Every time I go to Paris, there are two things I crave: oeuf and boeuf. More than any other country, it seems, the French have perfected cooking egg and beef. From the classic croque madame to the simple but elegant steak au poivre, they have raised the bar for these humble ingredients.

My recent trip there did not fail me.

After traveling nearly 20 hours and heaving my luggage up the RER stairs and Paris metro stairs a total of eight times, I rolled my suitcase, out of breath, into the Crown Plaza hotel lounge where I immediately plopped into a cozy, wine-colored chair like a puppet with no string master. The waiter appeared wearing a starched white shirt and black bowtie. I was too tired to offer up scrappy French. “Croque madame and a glass of viognier please.” He nodded and disappeared between the velvet chairs.

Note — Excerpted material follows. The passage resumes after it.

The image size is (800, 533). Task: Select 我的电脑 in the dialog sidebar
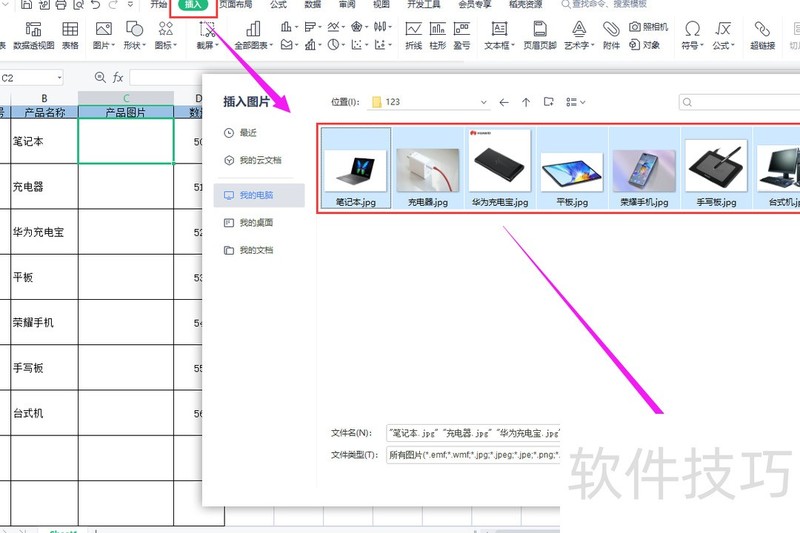tap(258, 195)
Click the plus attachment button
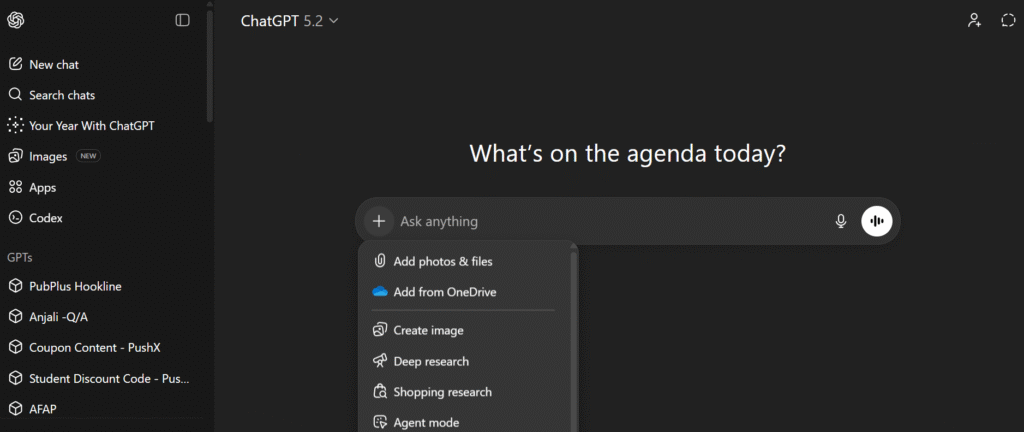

To my great luck, my open-faced ham and egg sandwich arrived drenched in béchamel sauce and nestled in a pile of sizzling hot fries. Ah, the ouef. The glorious egg. When I punctured it with the tines of my fork, the bright yellow yolk spilled its silky liquid onto the bread.

Good French food is like a drug; it alters one’s reality, and if only for a moment, makes one believe they are living the postcard version of France where poets and artists make a decent living, workdays are fewer, and kissing is a national pastime.

It’s this version of Paris that keeps Paris busy being Paris. I. M. Pei may add high-tech pyramids to the Louvre but the bistro chairs will always look the same and a good steak with frites never goes out of fashion.

And thank God for that because my favorite French dishes are usually the most humble.

Co-owner Dominique Vessiere at Le P'tit Troquet

At Le P’tit Troquet, a charming, family-run 1920s-style bistro in the 7th arrondissement, I sampled a delicious boeuf bourguignon with tender chunks of beef that had been braised for hours. The chef served the tasty stew with a side of homemade noodles and a garnish of fresh bay leaf and thyme. I adored the simplicity of the dish, which relied more on drawing out deep flavors through traditional cooking methods than on fancy techniques. For at least that night, I was happy to live in the postcard version of Paris, the one that never ceases to capture my imagination through simple, good food.

Here is my ode to France's beloved boeuf, a beef bourguignon, similar to the one I tasted at Le P'tit Troquet.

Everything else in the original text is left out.